**What is asked:** Copy out the entries from the line with "ホテルリスト (296, 533)" to the line with "Kundeservice Proff (19, 581)", keeping both of those lines and changing nothing.

========

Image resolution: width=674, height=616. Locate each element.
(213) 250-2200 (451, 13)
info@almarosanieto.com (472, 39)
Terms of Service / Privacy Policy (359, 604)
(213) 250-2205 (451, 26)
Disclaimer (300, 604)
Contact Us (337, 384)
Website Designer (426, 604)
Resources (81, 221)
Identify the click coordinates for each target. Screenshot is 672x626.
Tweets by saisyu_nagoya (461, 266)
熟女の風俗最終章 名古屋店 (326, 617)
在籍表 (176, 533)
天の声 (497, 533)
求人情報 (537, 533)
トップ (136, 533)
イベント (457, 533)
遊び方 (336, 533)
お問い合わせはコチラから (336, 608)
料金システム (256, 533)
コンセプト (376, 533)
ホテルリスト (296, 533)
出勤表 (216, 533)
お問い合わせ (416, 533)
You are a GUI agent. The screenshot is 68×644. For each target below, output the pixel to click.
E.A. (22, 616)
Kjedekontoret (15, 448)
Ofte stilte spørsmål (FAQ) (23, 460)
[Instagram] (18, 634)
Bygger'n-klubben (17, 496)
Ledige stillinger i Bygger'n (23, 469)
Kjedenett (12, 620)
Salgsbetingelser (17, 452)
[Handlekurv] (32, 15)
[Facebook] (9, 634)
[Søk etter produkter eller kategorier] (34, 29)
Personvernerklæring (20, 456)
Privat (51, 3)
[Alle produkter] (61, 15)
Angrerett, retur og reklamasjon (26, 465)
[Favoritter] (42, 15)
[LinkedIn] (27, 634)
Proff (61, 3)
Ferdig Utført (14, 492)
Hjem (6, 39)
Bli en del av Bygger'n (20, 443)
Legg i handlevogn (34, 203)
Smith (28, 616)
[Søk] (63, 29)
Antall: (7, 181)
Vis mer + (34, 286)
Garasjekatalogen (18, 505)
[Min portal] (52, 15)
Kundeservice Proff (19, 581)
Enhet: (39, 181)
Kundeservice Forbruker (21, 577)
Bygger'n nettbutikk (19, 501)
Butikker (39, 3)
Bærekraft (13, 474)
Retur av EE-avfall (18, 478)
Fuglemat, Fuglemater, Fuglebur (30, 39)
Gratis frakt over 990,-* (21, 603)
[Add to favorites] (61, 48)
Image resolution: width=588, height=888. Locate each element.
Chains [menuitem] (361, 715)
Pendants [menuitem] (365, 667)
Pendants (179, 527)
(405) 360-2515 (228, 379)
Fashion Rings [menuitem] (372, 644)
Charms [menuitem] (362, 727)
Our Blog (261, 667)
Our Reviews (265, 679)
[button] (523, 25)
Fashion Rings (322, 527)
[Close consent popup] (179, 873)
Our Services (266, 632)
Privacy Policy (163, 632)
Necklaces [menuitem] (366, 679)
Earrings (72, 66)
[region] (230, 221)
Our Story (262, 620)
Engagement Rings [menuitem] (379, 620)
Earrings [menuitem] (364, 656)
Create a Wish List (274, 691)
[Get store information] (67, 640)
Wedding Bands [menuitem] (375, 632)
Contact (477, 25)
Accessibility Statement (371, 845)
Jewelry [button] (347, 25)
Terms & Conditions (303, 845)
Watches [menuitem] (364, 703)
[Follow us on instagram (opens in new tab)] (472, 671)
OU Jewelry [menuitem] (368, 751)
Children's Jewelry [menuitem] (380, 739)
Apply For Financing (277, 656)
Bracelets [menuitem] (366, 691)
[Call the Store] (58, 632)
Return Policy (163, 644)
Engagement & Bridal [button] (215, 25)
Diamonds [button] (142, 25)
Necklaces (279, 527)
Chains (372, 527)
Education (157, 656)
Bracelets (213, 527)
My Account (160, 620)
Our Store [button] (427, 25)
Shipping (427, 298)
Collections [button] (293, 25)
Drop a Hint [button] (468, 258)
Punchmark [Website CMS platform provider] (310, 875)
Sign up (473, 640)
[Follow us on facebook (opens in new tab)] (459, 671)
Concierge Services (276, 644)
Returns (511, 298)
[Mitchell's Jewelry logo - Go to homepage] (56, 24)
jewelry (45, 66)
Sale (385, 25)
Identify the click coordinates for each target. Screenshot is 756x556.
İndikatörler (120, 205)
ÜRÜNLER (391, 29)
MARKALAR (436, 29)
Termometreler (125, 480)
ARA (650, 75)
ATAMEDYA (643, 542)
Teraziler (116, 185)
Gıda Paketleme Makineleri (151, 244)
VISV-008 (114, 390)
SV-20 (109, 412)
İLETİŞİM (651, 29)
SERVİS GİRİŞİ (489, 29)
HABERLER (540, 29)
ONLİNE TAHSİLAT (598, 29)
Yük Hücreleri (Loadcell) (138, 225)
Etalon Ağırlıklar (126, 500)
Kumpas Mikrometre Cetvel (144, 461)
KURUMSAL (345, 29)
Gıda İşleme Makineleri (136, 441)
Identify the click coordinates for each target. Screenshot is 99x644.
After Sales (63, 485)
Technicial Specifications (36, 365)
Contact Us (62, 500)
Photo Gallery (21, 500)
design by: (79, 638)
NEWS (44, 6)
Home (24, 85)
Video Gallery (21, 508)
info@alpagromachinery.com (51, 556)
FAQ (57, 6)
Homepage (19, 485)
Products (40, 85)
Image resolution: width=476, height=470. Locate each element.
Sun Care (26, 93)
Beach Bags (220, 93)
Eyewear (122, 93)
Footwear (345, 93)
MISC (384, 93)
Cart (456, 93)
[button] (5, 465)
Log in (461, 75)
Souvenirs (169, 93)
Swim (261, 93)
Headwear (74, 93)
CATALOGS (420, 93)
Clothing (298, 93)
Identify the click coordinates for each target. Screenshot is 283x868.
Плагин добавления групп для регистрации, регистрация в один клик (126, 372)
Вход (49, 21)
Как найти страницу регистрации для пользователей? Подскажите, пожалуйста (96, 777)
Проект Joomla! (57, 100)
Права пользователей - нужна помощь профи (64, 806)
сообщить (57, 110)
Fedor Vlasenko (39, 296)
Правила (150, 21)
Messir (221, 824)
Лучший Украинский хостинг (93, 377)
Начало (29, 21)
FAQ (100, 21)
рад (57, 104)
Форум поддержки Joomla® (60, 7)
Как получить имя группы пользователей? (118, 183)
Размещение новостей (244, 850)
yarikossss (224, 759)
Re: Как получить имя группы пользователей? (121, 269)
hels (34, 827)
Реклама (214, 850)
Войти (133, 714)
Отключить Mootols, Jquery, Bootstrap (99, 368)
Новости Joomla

========

**Exercise response:**
ホテルリスト (296, 533)
出勤表 (216, 533)
お問い合わせ (416, 533)
You are a GUI agent. The screenshot is 68×644. For each target below, output the pixel to click.
E.A. (22, 616)
Kjedekontoret (15, 448)
Ofte stilte spørsmål (FAQ) (23, 460)
[Instagram] (18, 634)
Bygger'n-klubben (17, 496)
Ledige stillinger i Bygger'n (23, 469)
Kjedenett (12, 620)
Salgsbetingelser (17, 452)
[Handlekurv] (32, 15)
[Facebook] (9, 634)
[Søk etter produkter eller kategorier] (34, 29)
Personvernerklæring (20, 456)
Privat (51, 3)
[Alle produkter] (61, 15)
Angrerett, retur og reklamasjon (26, 465)
[Favoritter] (42, 15)
[LinkedIn] (27, 634)
Proff (61, 3)
Ferdig Utført (14, 492)
Hjem (6, 39)
Bli en del av Bygger'n (20, 443)
Legg i handlevogn (34, 203)
Smith (28, 616)
[Søk] (63, 29)
Antall: (7, 181)
Vis mer + (34, 286)
Garasjekatalogen (18, 505)
[Min portal] (52, 15)
Kundeservice Proff (19, 581)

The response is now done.